Now the Intel team has published an updated version of the white paper here that extends the work, originally done on a WGS trio, to a cohort of 50 exomes and adds the joint analysis segment of the pipeline (GenotypeGVCFs to VQSR; GVCFs to filtered multisample VCF) for both datasets.
As previously, the paper does a great job of showing where are the performance bottlenecks and where you can get the biggest speed increases by parallelizing execution.
My commentary from the previous post still applies pretty much equally to this updated version, except now we have performance profiles for GenotypeGVCFs and the VQSR tools as well, which I'll comment on briefly (using WGS but the profiles are similar for exomes).
The biggest takeaway here is that the runtime of GenotypeGVCFs scales down almost linearly with how widely you parallelize it, which is obviously great news if you're in a rush and you have access to lots of machines. But pay attention here to the meaning of "thread count" in the context of the paper! As a reminder, most of the parallelization it presents is achieved through scatter-gather (parallelizing over predetermined genomic intervals), not by multithreading using
nct. In our own production pipelines we don't use
-nct multithreading at all, and in GATK4 we're abandoning them and replacing the functionality with Spark support wherever it makes sense. Why am I pointing this out here? Because we're finding that GenotypeGVCFs is especially difficult to parallelize through multithreading, due to the complexity of dealing with overlapping events across multiple samples (the occurrence of which increases with cohort size). In the recent GATK 3.7 release, we added some functionality to deal better with overlapping deletions -- and now we're getting reports that this breaks when multithreading is turned on (cue the poop emoji). The safest way to deal with this? Don't use multithreading with GenotypeGVCFs; use scatter-gather instead (ask me how in the comments).
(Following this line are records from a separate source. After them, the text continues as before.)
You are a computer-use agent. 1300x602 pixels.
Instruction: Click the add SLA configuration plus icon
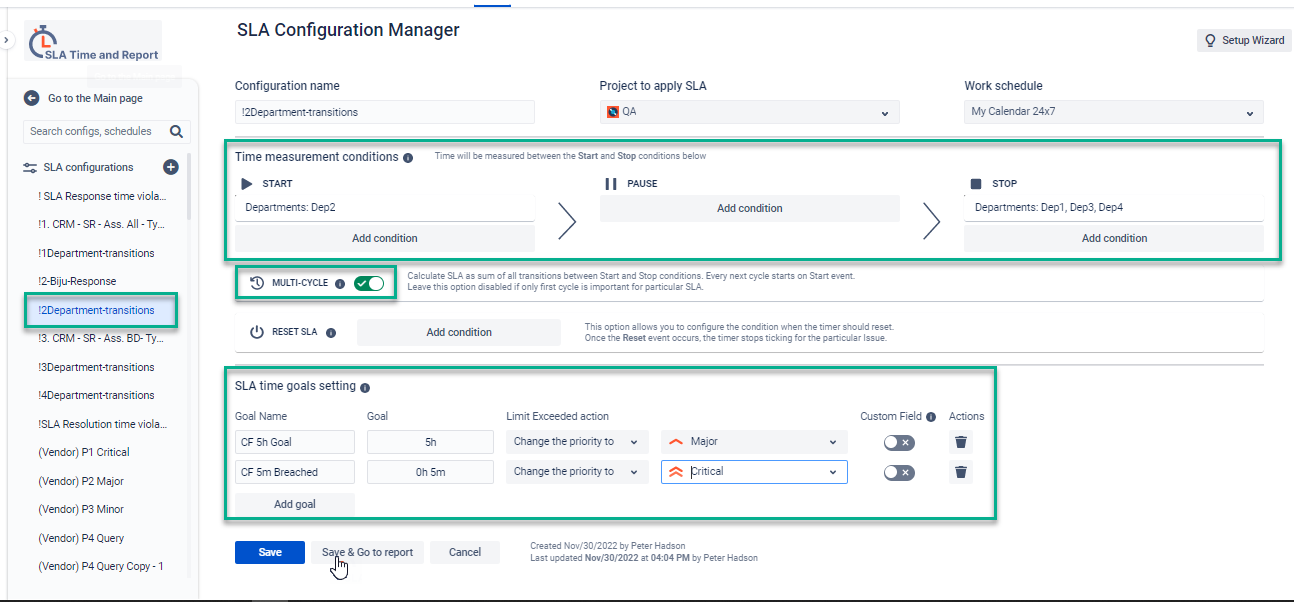pos(171,167)
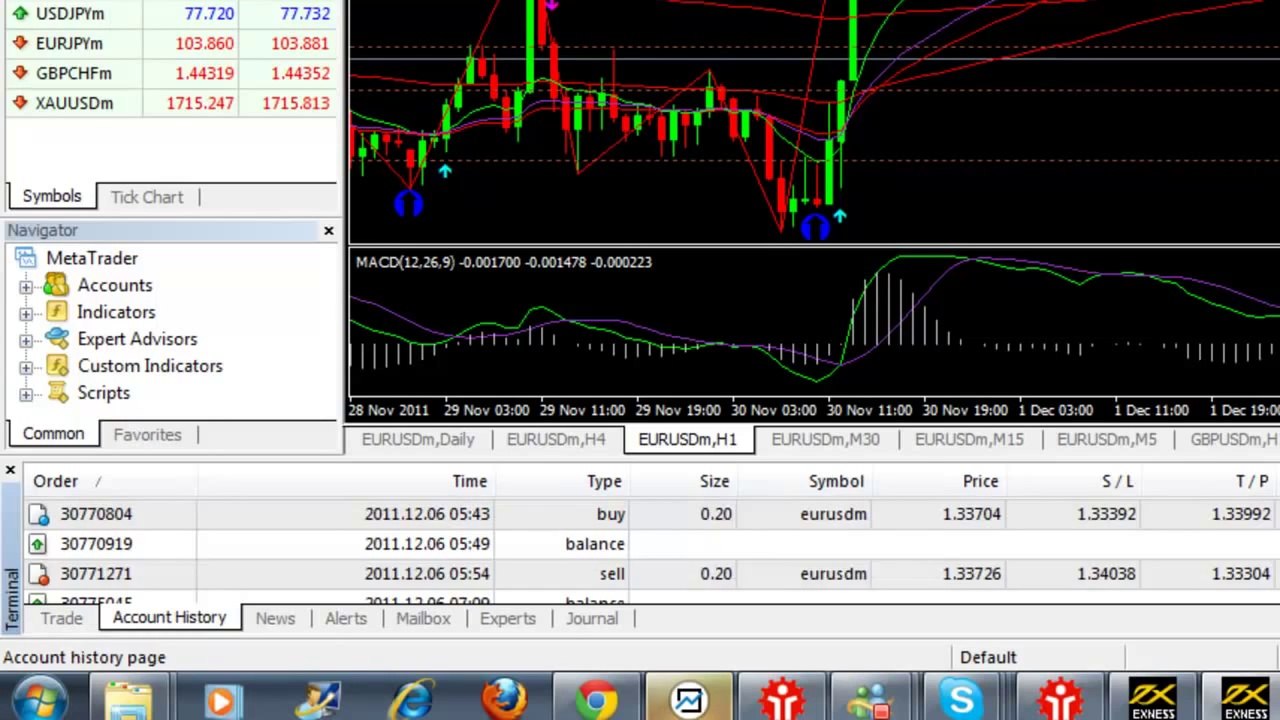This screenshot has width=1280, height=720.
Task: Switch to the Trade terminal tab
Action: point(61,618)
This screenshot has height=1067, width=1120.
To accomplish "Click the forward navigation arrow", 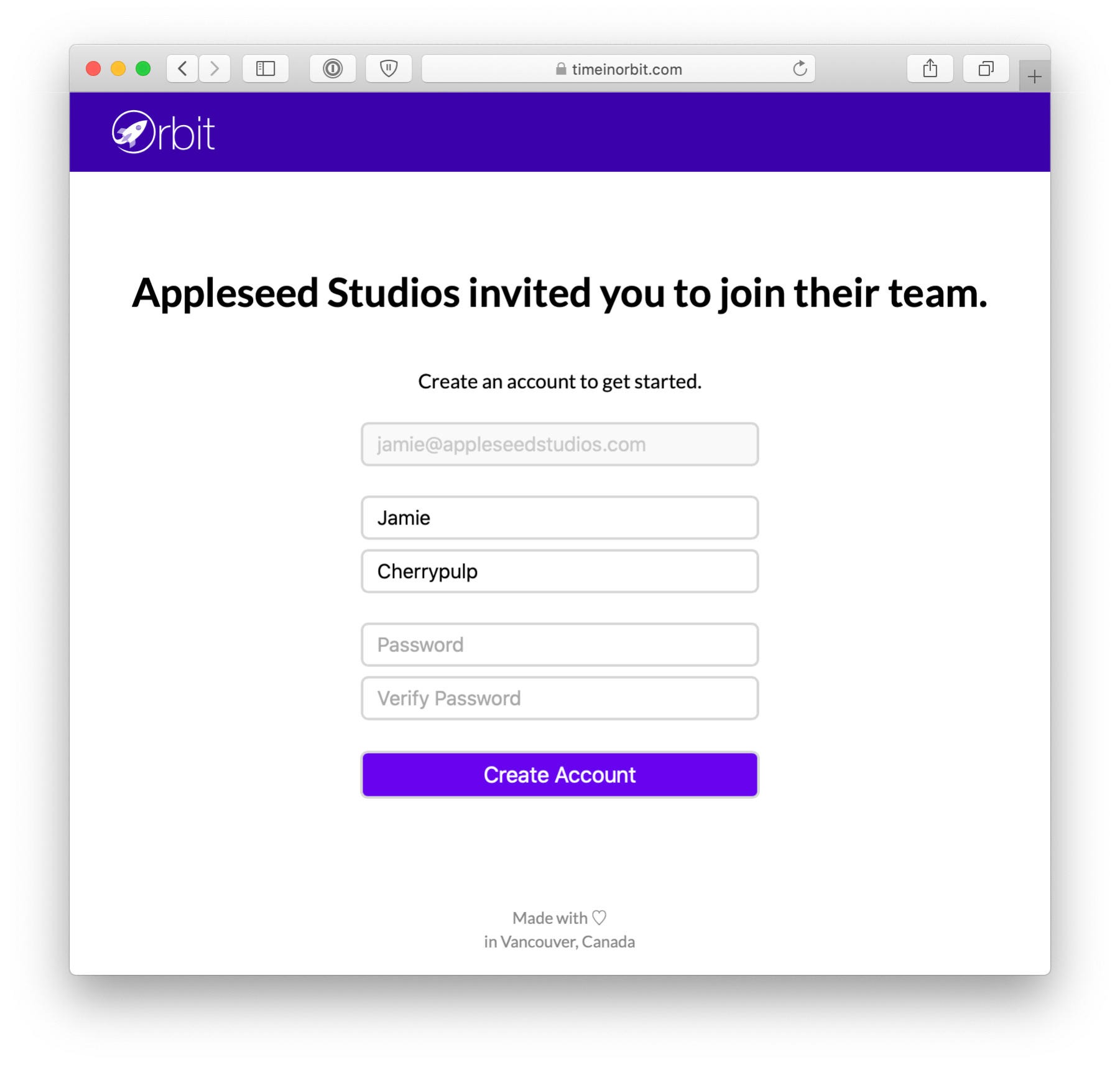I will pos(215,69).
Also, don't parallelize VQSR. Look at the graph; it's not worth it. VQSR needs to see all of the things most of the time.
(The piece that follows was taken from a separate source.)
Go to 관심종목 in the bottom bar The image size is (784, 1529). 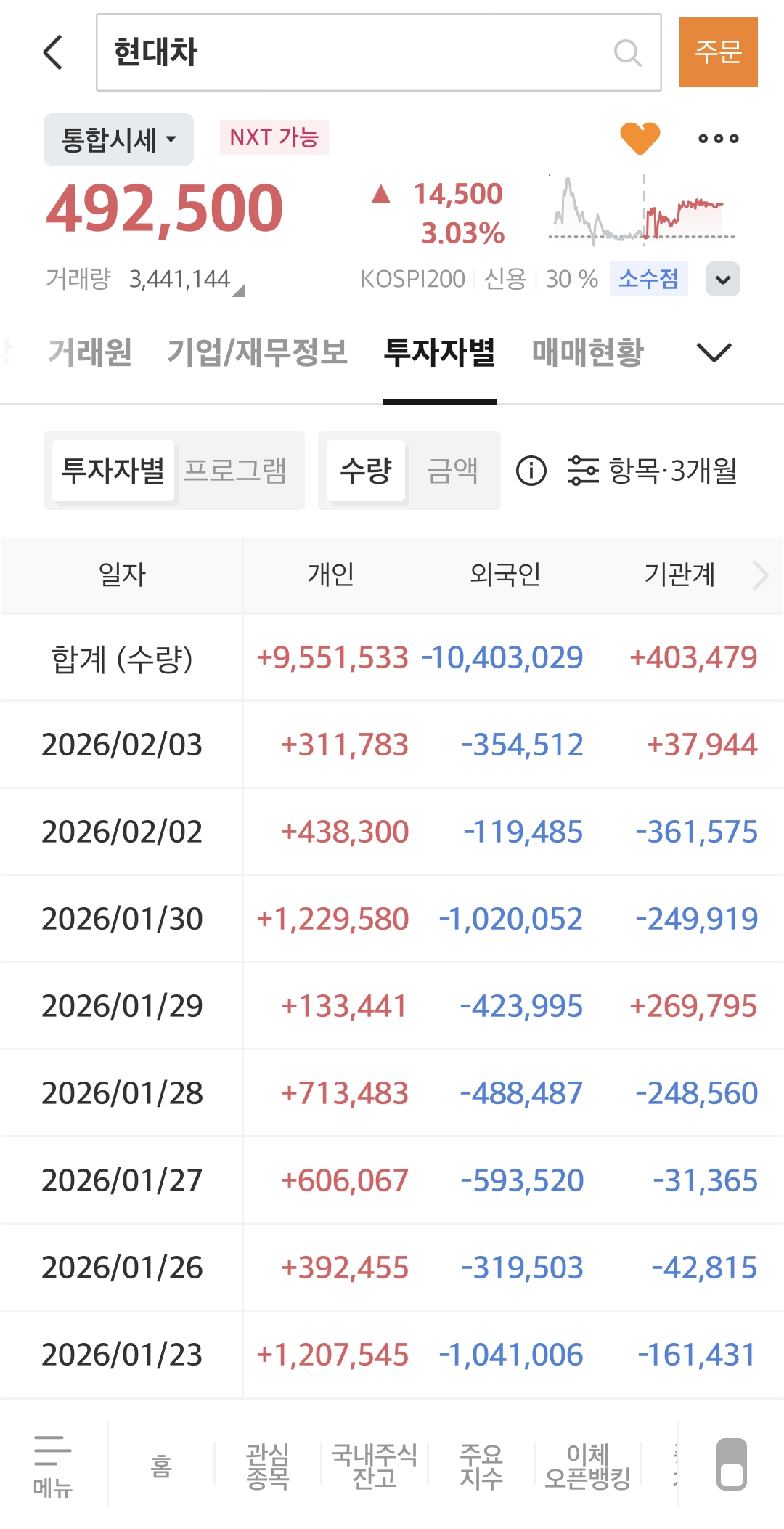coord(267,1466)
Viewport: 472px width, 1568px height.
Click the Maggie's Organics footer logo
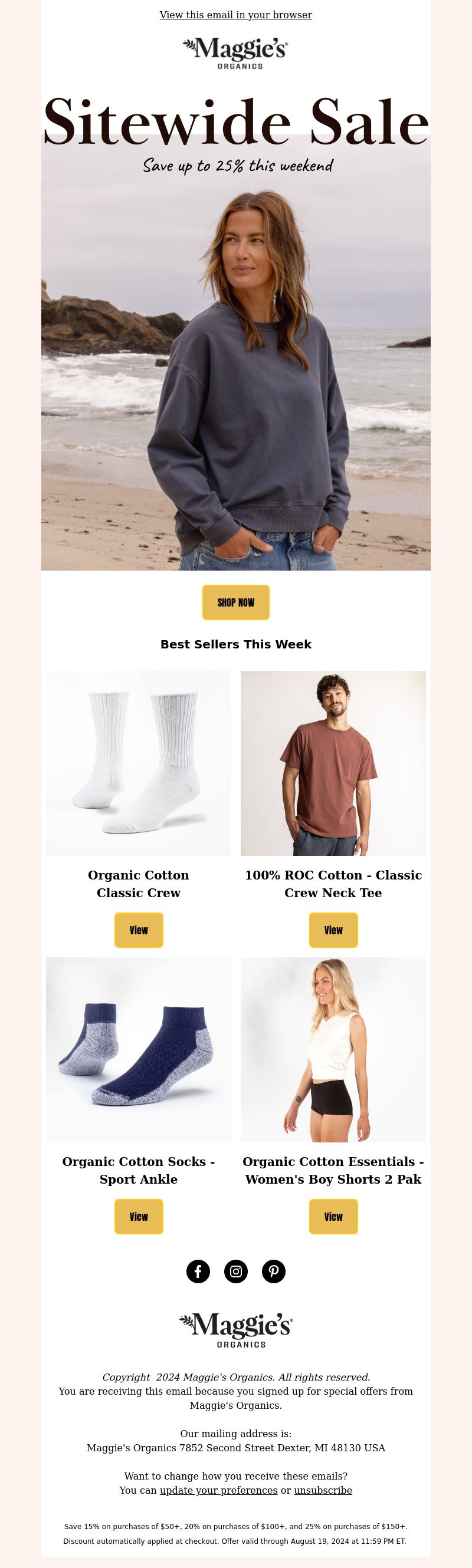[235, 1330]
Finally, I should add that having the exome numbers to compare to the WGS numbers is a big upgrade -- it really gives you sense of scale of the practical implications of choosing to work with one datatype versus the other. All other sciencey considerations being equal (which they're not, but let's pretend) the computational resource commitment is massively different. Which is hardly news to our Ops team that processed Daniel MacArthur's ludicrously large gnomAD dataset, let me tell you -- for reference, the final joint VCF on that was ~22TB for 20K genomes. That's a big part of why we run our whole genomes on the cloud. It's real Big Data, no hype needed.